The preamp need only be in the system and not turned on. Just the ic's hooked up to it.What if the preamp is hooked up to the amp but not plugged into the AC outlet?
And what if the ic's are connected to the amp but left unconnected at the other end?
Sam -- good luck on your issue as well!
My experience with hooking up ic's to an amp and leaving them open on the other end is a very loud and seemingly dangerous noise through the speakers.Yes, if the RCA center pin comes in contact with, or perhaps even close to, a source of static electricity (such as your body), or anything that is at a different potential than the amp's ground. I should have thought of that when I posted.
In any event, you've established that the problem is not due to a ground loop, since it occurs when the amp is the only thing that is connected to AC power. So it would seem that the problem must be due either to EMI (electro-magnetic interference) pickup in the cabling and/or the preamp, from some nearby source of EMI, or to some defect in the input circuit of the amp. I found the Atlas manual online, and I see that it has a front panel switch to select among four possible inputs (balanced and unbalanced, direct and high-passed). I'm just speculating, but perhaps something is messed up in the switching circuit which causes the ground side of the RCA connectors to not be properly switched in.
If you haven't already, you might try switching among the various inputs, and/or unplugging the amp for a few minutes, to see if that clears out any improper states in the circuit that selects among the inputs. As the manual indicates, MAKE SURE THE AMP IS MUTED when the input selection is changed. Also, it might be worthwhile seeing if the same problem is present when you connect to the high-passed RCA input.
And if all of that leads nowhere, perhaps purchase an RCA-female to XLR-male adapter, that would allow you to try the XLR input on an experimental basis.
Beyond that, I'm pretty much out of ideas.
Ok , here is what I found. With the ic's connected to the direct inputs (RCA) on the amp no matter which input I chose on the selector the buzz was there. Did not matter as long as the ic's were connected.

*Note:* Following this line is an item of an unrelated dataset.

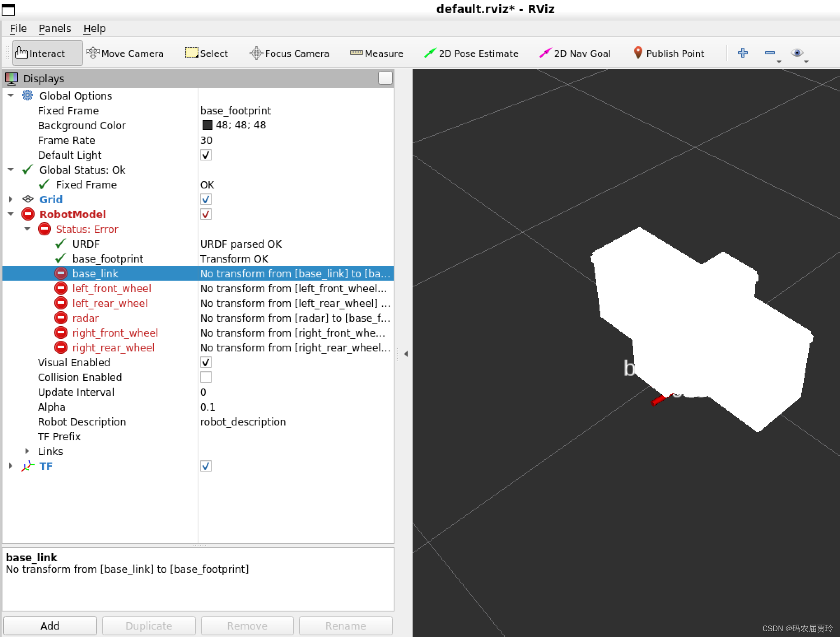The image size is (840, 637).
Task: Enable Collision Enabled for RobotModel
Action: (205, 377)
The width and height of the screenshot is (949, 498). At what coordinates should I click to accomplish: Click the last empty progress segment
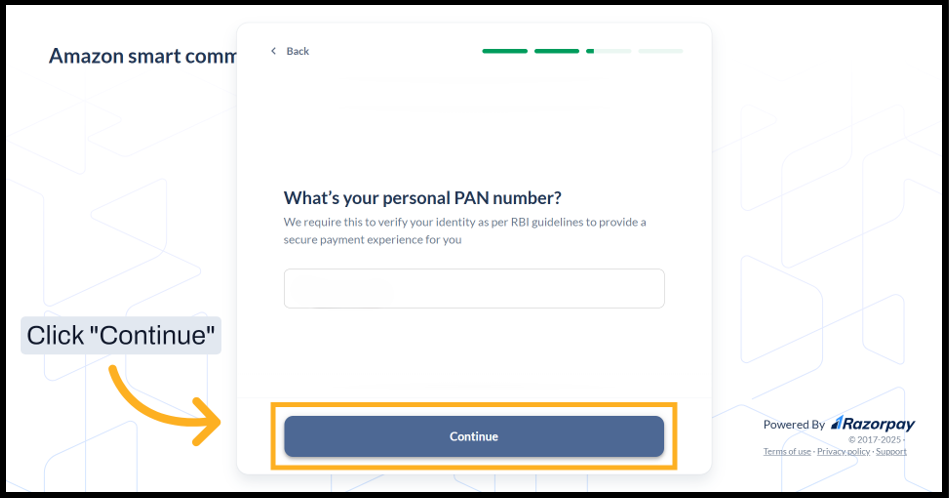pos(660,51)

When I connected the ic's into the crossover RCA inputs on the amp the noise was there wether I selected the RCA or XLR inputs on the crossover inputs. But with the ic's still connected to the crossover RCA inputs and selecting the direct RCA or xlr selection on the display the buzz went away.
Ok, I have no idea what that means. But this next thing is very strange. As I changed out IC's (I use the same brand -two sets of Fusion Audio Romance and even trying a set of Radio Shack ic's) as I change them in and out and back and forth from cd player back to amp etc the buzz would change from one speaker then to both etc.... All the ic's caused a buzz, but turning off the system and placing them in different positions changed the volume and channel of the buzz. Nothing consistent in terms of each ic, but always a change.

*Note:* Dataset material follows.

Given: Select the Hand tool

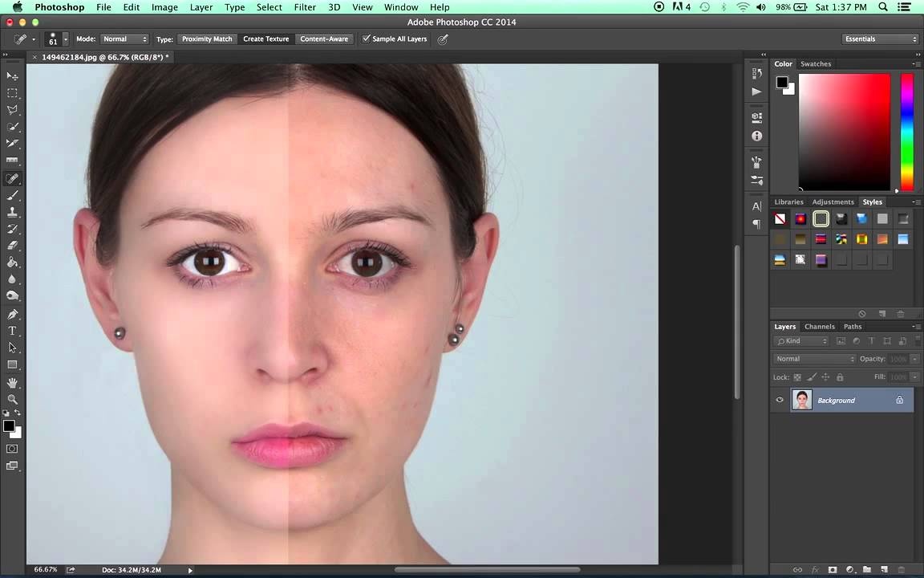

Now I have the same 2 sets of ic's back into the system and both channels now buzz at the same level. One channel is no longer louder then the other. That is most strange and I am ready to jump on my crazy system.....

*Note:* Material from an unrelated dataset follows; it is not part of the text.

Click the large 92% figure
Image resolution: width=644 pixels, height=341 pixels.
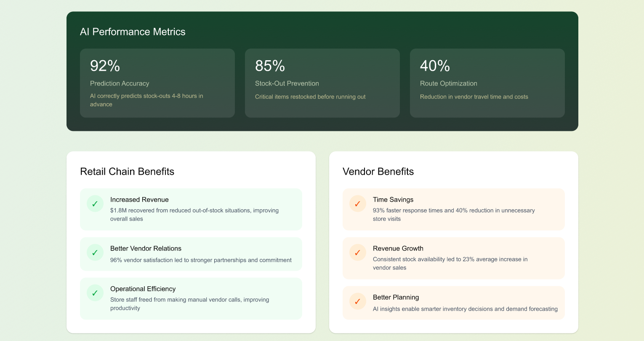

All the ic's caused a buzz, but turning off the system and placing them in different positions changed the volume and channel of the buzz.What happens if you don't change the cabling at all, but you turn the amp off, wait a few minutes, and then turn it on, and you repeat that whole cycle a few times. Does the volume of the buzz on each channel stay the same?
With the ic's connected to the direct inputs (RCA) on the amp no matter which input I chose on the selector the buzz was there. Did not matter as long as the ic's were connected.This increases my suspicion that something is defective in the amp's input selection circuit. That's just a guess, though.
Could it be a speaker issue? I know it is passive, but.....I can't envision a way in which a passive speaker could cause the symptoms you have described. But I guess it is conceivable that a problem involving the front end of the amp, or the interconnect cables to the preamp, could be AFFECTED differently depending on whether an electrostatic speaker or a passive dynamic speaker is being used.